It’s Okay if Your Horror Favorites Are Gay

queer horror

Horror is queer. That much is not in dispute. Horror is innately transgressive, and for large swaths of modern history, queerness has been conceptualized as much the same. As a result, in an industry that writ large prohibited or considerably censored queer elements, filmmakers had to get creative. Before the days of new queer extremity, filmmakers coded characters, settings, and the minutiae of their narratives with elements distinctly recognizable to queer audiences. Conspicuous as it might seem now, if contemporaneous audiences weren’t looking for it, they weren’t going to see it.

That’s not to say, of course, that horror is queer enough. It isn’t.
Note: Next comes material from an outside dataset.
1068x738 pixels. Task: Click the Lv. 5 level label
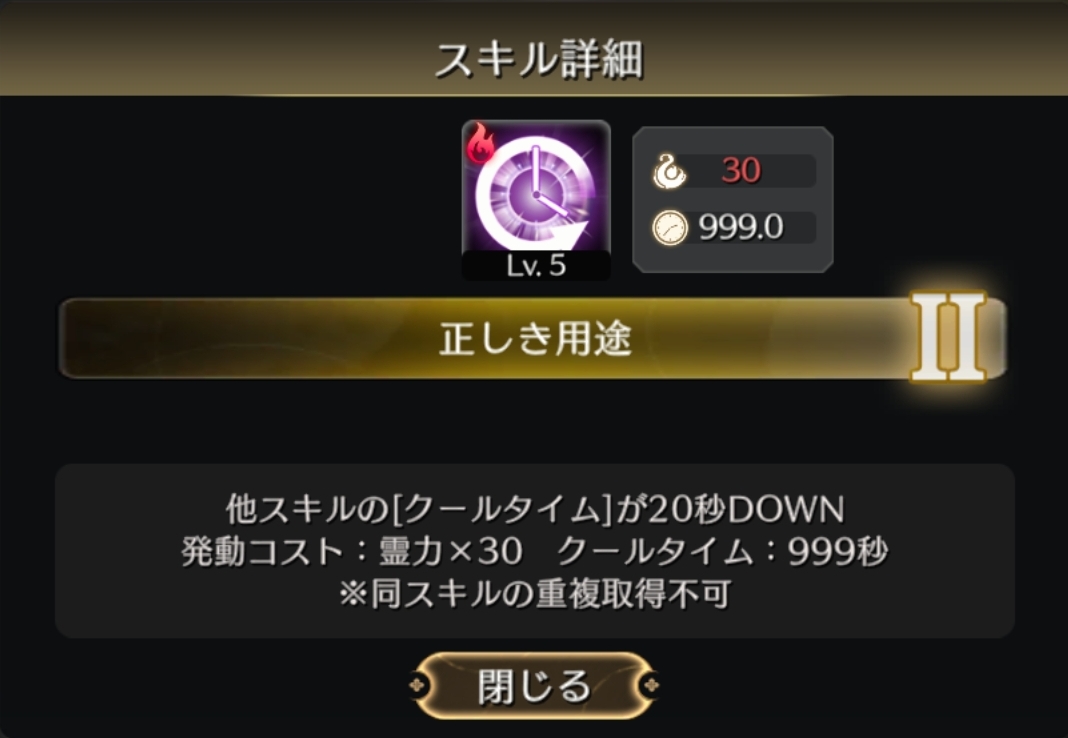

While horror stretches the parameters of on-screen representation (Netflix’s Fear Street trilogy comes to mind), matter-of-fact representation is no less evasive than Elly Kedward (an arguable queer icon) herself. Scream (2022), a franchise replete with queer iconography, only had its first indisputably queer main player in its most recent entry (no, Robbie and Scream 2 bodyguard don’t count). So, while the landscape of recognizably queer characters expands in the best possible ways—as protagonists and villains alike—film is an immutable medium in a sense. In other words, the works of the past remain the works of the past; nothing can be done to change them.

Also Read: Barb From ‘Black Christmas’ (1974) Is A Bisexual Icon

Resultantly, queer audiences were left with identifying links and queer characterization where there might not have been any. Barb (Margot Kidder) from Black Christmas comes to mind, as does Carrie White (Sissy Spacek). Jennifer’s Body endures in no small part because of its almost mundane bisexual elements. In the world of Jennifer’s Body, sexuality just is, and it isn’t worth making a fuss over. That’s a good thing.  

The classics and the icons of the last century, though, aren’t so matter-of-fact. Straight horror was and is still the default. So, identification—a kind of desperate clinging to any thread that might generously be called queer—was all that remained. People like to see themselves on screen. In a genre whose most popular outputs in the last century all but neglected several different identities, queer audiences had to look really, really hard. In horror, audiences can and should see their understanding reflected in the characters on screen. They can and should see resilience in what they’re being shown. Most importantly, they can and should see their identity in the core of another character’s personhood.

That’s what makes horror uniquely curative; it’s a genre that interrogates and rips open old wounds, a gnarly affair that makes healing and growth possible. Horror is about the outcasts and the weirdos, the people who don’t quite feel they fit in common, hegemonic spaces. It’s about isolation and repression and the horrible, awful things that surface when something stays buried for too long.

Also Read: Queer Horror ‘Hypochondriac’ Gets To The Heart and Horror of Mental Illness [SXSW 2022]

Too often, though, there’s this misguided notion to preserve the ideals of the past, to resist contemporary colorings of classic horror characters. Because Halloween never says Laurie Strode is queer, she can’t be. Carrie White resonated profoundly with some straight girls, so she absolutely must not, under any circumstances, be rendered queer. It’s strange because so much of the horror landscape is heterosexual; there’s no shortage of characters to grab with a crane game and identify with. Imagine being queer.

Imagine living in a state where the legislature is still debating whether a core component of your identity is appropriate for a public-school curriculum. Imagine dropping your voice just an octave lower when you need to buy gas or get your oil changed. Imagine presenting your boyfriend as a nebulous other until you can properly assess whether the space you’re in is safe enough to properly introduce him as what he is. If plucking some heterosexual horror character from the reeds, identifying with what they are, and imposing marginal queer elements onto their characterization helps in even the smallest capacity, so be it.  

Also Read: A Quick Streaming Guide of Black Queer Characters in Horror

Queer audiences have been consuming straight horror for decades, and oftentimes, there’s no complaint. Queer audiences are just as capable of finding strength in Sidney Prescott (certifiably straight) or Nancy Thompson (straight but with bad taste) as they are with objectively, clear-cut queer characters. Why is the reverse so hard? How is it deemed iconoclastic to retroactively imbue conventionally straight characters with queer elements? Why is reinterpreting the mythos of any respective final girl with queer elements a punishable affront? It’s no different than what queer audiences have been doing for years— finding parallels in a person who’s just a little different from them.

I’m fortunate enough to be inoculated from most of what queer existence entails in 2022. I have a supporting boyfriend, a great family, and a gaggle of friends to whom my identity simply does not matter. Luckily, whether with family born or found, that’s proving true for more people each and every day. Still, there are pockets of prejudice, moments of strife and conflict, both interpersonally and culturally, that make it uniquely difficult in a way only queer identities truly understand. If the cure for that is a gay ass Babadook, then the cure for that is a gay ass Babadook. Full stop.